If government documents exist regarding the Gagnon affair, it is because a sentence of death was pronounced against Marie-Anne Houde. In Canada, before capital punishment was abolished, when such a sentence was pronounced it was automatically reviewed by the Federal Minister of Justice. All documents pertaining to the case in question were therefore transmitted to the Federal Government for the purposes of this review. All files of this type are kept in the National Archives in Ottawa in the "Capital Case Files" fonds (RG 13).
Copies of the same depositions as those available at the National Archives of Quebec -- of which you can consult a selection via our "virtual archives" -- are found in the federal file pertaining to Marie-Anne Houde's case. This file also includes, among other things, judicial documents regarding the commutation of the death sentence and the possible release of Marie-Anne Houde, the letters and petitions from the public for or against this commutation and this release, as well as the correspondence between Marie-Anne Houde and the Minister of Justice or the Remission Service.

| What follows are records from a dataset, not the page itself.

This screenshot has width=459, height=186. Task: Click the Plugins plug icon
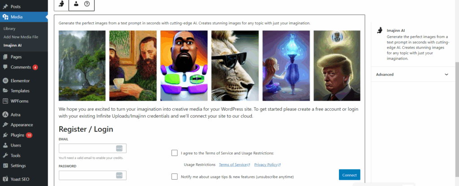(5, 135)
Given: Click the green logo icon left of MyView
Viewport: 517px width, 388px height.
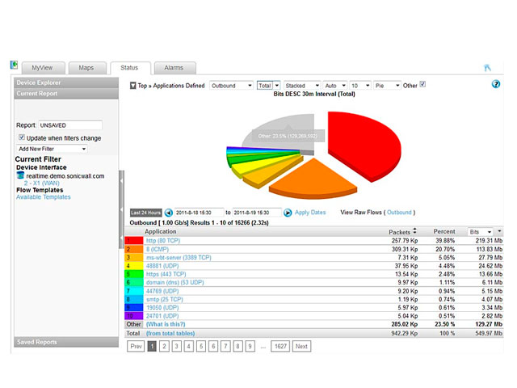Looking at the screenshot, I should click(x=14, y=65).
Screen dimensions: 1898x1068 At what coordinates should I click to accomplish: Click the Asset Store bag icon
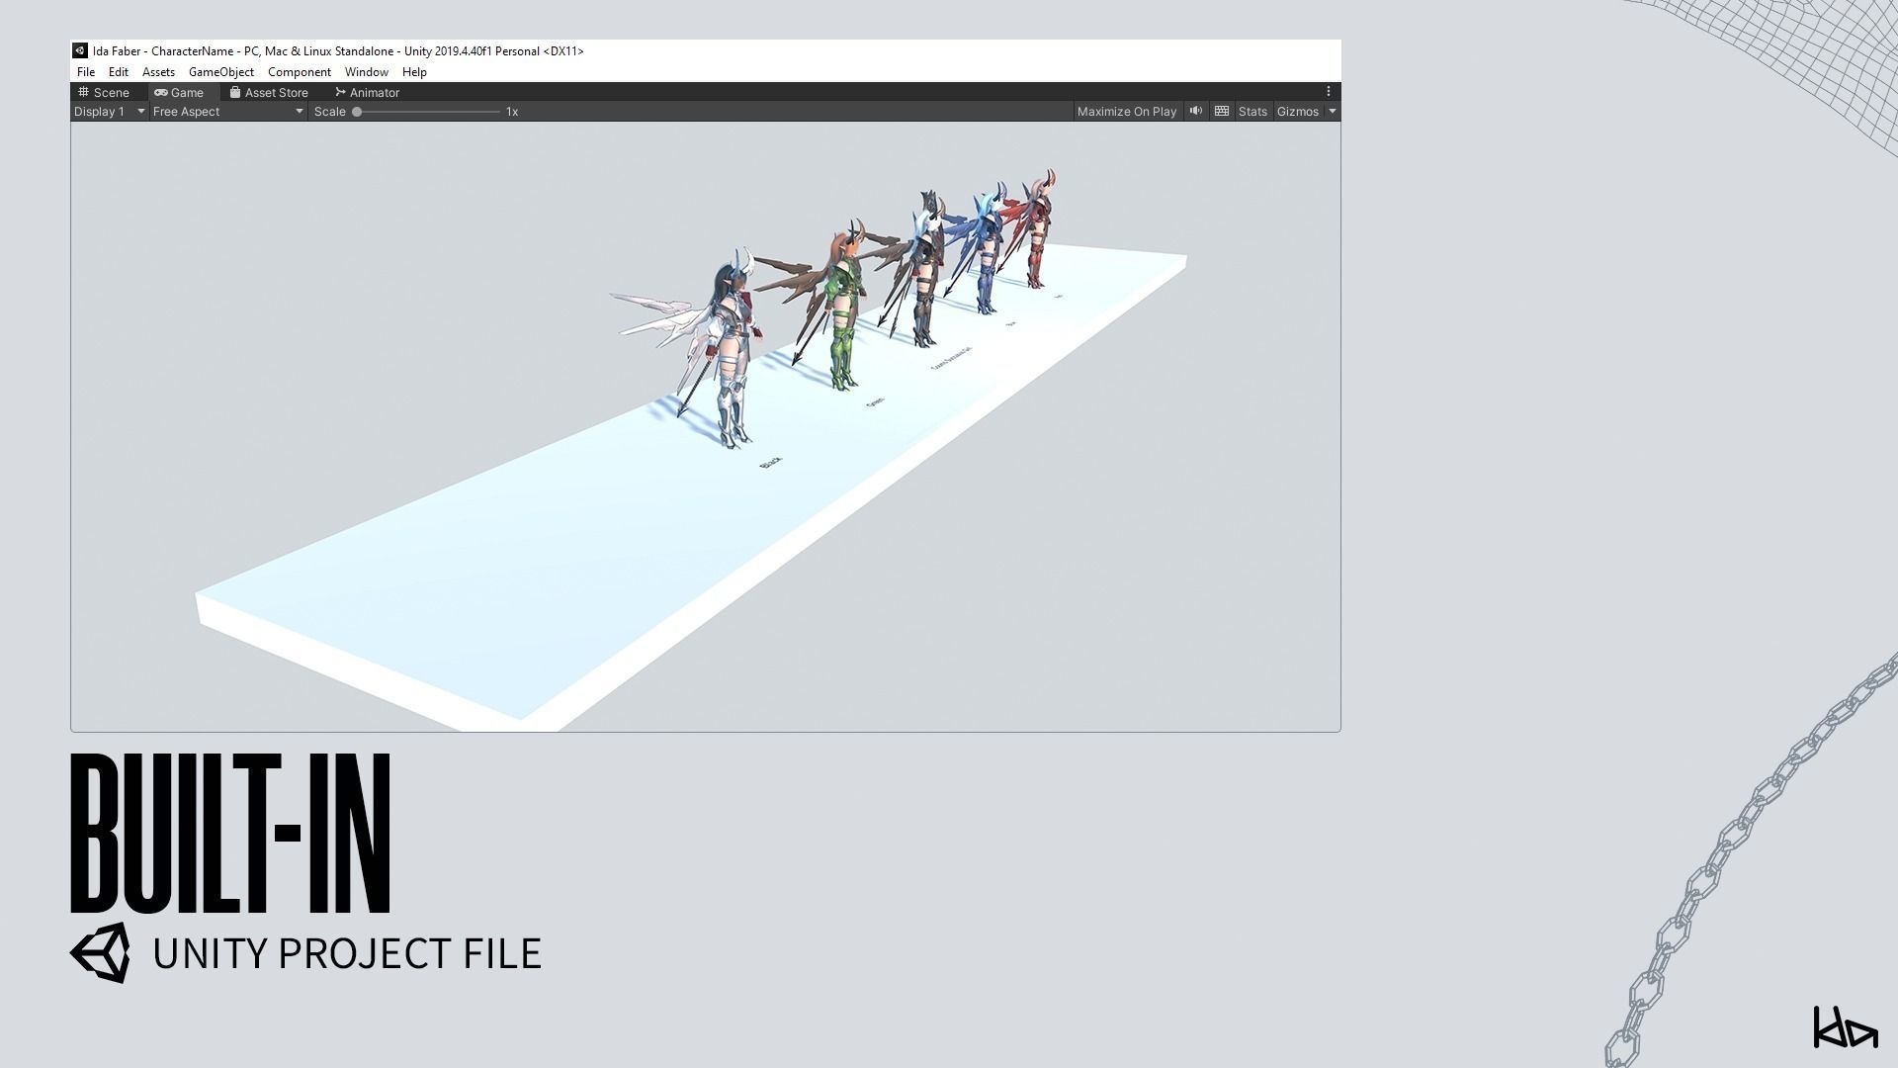(x=235, y=92)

These documents are highly fascinating in respect to Marie-Anne Houde herself. In reading the letters she wrote in order to obtain her release, we discover a heretofore unsuspected facet of this woman, who presents herself in her correspondence as a mother attentive to the needs and the well-being of her children. Moreover, the reports of the Kingston prison guard portray her as a model prisoner.
The file concerning Marie-Anne Houde's death sentence is divided into three volumes that contain no obvious classification or internal logical. The documents come in either handwritten or typewritten form. They are sometimes institutional or governmental forms, telegrams or personal notes. Such sources allow us to become acquainted with the ideologies and the motivations of the people who wrote the government to request the commutation of Marie-Anne Houde's sentence, as well as of those who disagreed with this commutation. At the same time, they highlight the different stages of an application for release and enable us to understand the personal, administrative and even political stakes of such an application, particularly when it is question of a "famous case."